**YOUR ASSIGNMENT**
Please print, word for word, every line from the one that contains "You are a computer-use agent. 812x508 pixels." through the last line of the records, and nothing else.

**Records from a collection**
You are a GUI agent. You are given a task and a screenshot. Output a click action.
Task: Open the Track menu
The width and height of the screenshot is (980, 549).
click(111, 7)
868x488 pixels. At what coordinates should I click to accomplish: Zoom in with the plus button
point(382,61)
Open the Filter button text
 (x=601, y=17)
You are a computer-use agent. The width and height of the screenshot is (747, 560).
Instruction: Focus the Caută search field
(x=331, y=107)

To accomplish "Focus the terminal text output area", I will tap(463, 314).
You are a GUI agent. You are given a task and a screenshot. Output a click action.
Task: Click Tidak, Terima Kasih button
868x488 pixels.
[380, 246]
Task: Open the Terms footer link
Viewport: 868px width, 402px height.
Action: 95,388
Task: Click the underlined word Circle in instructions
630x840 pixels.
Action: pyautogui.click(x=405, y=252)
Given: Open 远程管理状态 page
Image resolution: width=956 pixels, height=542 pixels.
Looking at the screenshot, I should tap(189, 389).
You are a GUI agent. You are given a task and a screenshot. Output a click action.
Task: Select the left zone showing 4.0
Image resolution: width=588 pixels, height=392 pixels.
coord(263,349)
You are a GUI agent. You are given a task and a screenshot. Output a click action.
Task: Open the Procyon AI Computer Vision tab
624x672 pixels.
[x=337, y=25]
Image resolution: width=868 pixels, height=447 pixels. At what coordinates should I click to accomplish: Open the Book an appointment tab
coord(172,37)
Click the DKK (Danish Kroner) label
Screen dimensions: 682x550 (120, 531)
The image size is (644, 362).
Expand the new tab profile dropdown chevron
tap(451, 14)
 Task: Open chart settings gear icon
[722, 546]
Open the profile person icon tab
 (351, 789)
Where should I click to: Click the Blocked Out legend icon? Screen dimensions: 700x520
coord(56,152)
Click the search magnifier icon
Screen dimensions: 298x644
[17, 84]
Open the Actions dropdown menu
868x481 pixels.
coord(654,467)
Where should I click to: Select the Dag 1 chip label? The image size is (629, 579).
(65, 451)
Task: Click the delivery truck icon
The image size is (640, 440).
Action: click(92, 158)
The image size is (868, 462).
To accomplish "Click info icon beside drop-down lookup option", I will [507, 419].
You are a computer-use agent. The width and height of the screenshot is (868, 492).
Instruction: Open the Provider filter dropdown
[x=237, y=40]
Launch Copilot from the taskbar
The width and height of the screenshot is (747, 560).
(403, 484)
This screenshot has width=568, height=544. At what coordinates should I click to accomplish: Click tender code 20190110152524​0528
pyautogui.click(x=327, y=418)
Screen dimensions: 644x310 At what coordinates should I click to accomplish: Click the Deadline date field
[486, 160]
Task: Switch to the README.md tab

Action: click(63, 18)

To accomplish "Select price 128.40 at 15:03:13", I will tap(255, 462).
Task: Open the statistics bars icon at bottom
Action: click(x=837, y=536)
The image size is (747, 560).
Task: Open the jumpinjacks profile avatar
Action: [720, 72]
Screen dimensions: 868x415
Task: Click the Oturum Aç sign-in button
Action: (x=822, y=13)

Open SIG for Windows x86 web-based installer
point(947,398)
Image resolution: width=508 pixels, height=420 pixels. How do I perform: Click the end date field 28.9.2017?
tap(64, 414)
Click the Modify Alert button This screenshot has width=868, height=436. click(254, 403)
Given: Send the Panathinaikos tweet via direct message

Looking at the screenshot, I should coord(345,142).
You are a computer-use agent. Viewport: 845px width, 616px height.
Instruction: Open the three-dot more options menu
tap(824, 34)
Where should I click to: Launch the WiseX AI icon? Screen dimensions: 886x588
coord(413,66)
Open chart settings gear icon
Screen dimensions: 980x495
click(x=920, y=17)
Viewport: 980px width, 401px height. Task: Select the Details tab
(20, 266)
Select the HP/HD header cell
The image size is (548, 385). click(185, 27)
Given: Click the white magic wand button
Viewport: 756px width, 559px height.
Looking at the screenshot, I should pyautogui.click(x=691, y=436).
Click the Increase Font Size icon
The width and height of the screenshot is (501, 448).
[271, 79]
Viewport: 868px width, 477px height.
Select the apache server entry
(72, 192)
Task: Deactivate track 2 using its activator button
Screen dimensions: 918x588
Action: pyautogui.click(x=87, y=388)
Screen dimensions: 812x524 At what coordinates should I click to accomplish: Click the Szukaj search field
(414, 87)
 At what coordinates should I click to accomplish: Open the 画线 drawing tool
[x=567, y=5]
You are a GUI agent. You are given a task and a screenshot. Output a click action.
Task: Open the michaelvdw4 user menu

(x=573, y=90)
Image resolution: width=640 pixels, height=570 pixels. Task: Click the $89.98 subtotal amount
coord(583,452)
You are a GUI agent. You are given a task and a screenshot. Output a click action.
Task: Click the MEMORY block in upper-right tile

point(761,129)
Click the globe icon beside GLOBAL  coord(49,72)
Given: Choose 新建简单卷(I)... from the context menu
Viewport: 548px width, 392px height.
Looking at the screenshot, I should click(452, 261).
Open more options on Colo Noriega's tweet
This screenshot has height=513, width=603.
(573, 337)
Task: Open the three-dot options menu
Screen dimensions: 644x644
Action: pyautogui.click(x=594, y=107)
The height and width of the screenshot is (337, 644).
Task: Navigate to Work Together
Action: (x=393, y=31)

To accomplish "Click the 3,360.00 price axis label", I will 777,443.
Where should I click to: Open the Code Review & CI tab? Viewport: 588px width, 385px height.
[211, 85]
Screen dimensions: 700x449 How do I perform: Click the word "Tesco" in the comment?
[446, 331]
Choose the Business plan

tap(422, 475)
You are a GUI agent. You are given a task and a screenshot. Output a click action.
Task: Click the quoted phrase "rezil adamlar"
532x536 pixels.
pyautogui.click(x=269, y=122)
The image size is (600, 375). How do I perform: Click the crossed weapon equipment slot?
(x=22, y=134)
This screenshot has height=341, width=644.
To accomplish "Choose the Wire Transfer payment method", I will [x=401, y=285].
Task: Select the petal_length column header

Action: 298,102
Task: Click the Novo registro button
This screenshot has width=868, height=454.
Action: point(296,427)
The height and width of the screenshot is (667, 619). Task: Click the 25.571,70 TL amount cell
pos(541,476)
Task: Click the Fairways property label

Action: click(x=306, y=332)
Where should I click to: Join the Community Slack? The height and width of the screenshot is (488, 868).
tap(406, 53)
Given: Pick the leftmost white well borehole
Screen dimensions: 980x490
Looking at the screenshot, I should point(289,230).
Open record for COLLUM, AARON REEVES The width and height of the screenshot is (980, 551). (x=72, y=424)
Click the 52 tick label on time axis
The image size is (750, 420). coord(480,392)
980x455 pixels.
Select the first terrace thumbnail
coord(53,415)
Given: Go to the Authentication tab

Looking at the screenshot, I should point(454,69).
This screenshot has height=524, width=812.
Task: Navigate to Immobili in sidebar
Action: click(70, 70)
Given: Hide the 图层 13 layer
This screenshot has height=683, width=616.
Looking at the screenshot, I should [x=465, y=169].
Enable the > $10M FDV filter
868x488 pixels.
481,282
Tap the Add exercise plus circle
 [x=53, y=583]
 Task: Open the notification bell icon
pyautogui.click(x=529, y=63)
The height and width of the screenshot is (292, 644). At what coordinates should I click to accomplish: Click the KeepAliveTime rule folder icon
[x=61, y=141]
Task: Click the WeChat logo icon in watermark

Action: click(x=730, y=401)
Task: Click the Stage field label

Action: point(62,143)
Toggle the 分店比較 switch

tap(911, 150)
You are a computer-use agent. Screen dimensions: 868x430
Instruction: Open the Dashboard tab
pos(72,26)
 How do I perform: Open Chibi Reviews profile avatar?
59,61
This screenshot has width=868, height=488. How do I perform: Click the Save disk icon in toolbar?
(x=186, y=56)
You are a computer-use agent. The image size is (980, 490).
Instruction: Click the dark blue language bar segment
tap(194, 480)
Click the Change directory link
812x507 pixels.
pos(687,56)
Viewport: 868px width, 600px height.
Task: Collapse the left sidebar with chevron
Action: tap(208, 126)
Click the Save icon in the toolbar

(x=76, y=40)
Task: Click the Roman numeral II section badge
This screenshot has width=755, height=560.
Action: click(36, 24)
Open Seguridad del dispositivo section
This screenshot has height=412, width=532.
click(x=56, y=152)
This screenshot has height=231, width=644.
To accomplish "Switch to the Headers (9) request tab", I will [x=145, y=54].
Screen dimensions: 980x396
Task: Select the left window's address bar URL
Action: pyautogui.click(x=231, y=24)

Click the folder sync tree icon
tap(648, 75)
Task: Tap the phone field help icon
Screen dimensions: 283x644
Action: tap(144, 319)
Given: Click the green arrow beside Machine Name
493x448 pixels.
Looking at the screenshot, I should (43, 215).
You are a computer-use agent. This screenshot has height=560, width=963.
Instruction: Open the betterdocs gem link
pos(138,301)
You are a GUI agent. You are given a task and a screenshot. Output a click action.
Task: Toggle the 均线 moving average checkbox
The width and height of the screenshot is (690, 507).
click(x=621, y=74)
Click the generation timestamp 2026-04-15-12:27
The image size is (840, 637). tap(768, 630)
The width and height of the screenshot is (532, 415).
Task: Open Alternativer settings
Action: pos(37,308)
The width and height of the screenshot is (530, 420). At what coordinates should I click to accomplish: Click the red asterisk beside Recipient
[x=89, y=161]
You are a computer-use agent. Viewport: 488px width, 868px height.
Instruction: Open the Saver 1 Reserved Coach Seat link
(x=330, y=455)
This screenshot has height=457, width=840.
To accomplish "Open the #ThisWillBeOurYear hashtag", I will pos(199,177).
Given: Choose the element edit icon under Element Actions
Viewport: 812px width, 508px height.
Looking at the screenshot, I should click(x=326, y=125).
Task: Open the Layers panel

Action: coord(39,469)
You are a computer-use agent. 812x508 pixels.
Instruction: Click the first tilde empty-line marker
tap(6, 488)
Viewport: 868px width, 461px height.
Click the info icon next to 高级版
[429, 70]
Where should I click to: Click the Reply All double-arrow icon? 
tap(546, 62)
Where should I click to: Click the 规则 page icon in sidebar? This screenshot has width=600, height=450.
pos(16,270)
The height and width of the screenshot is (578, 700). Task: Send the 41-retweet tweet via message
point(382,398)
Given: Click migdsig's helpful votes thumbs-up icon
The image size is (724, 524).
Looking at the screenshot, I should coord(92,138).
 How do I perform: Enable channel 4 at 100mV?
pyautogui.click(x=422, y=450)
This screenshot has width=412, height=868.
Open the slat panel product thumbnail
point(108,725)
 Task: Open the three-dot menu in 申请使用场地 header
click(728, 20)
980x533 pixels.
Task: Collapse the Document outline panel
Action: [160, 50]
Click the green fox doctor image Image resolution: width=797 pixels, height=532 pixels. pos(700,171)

**RESULT**
You are a computer-use agent. 812x508 pixels.
Instruction: Click the first tilde empty-line marker
tap(6, 488)
Viewport: 868px width, 461px height.
Click the info icon next to 高级版
[429, 70]
Where should I click to: Click the Reply All double-arrow icon? 
tap(546, 62)
Where should I click to: Click the 规则 page icon in sidebar? This screenshot has width=600, height=450.
pos(16,270)
The height and width of the screenshot is (578, 700). Task: Send the 41-retweet tweet via message
point(382,398)
Given: Click migdsig's helpful votes thumbs-up icon
The image size is (724, 524).
Looking at the screenshot, I should coord(92,138).
 How do I perform: Enable channel 4 at 100mV?
pyautogui.click(x=422, y=450)
This screenshot has width=412, height=868.
Open the slat panel product thumbnail
point(108,725)
 Task: Open the three-dot menu in 申请使用场地 header
click(728, 20)
980x533 pixels.
Task: Collapse the Document outline panel
Action: [160, 50]
Click the green fox doctor image Image resolution: width=797 pixels, height=532 pixels. pos(700,171)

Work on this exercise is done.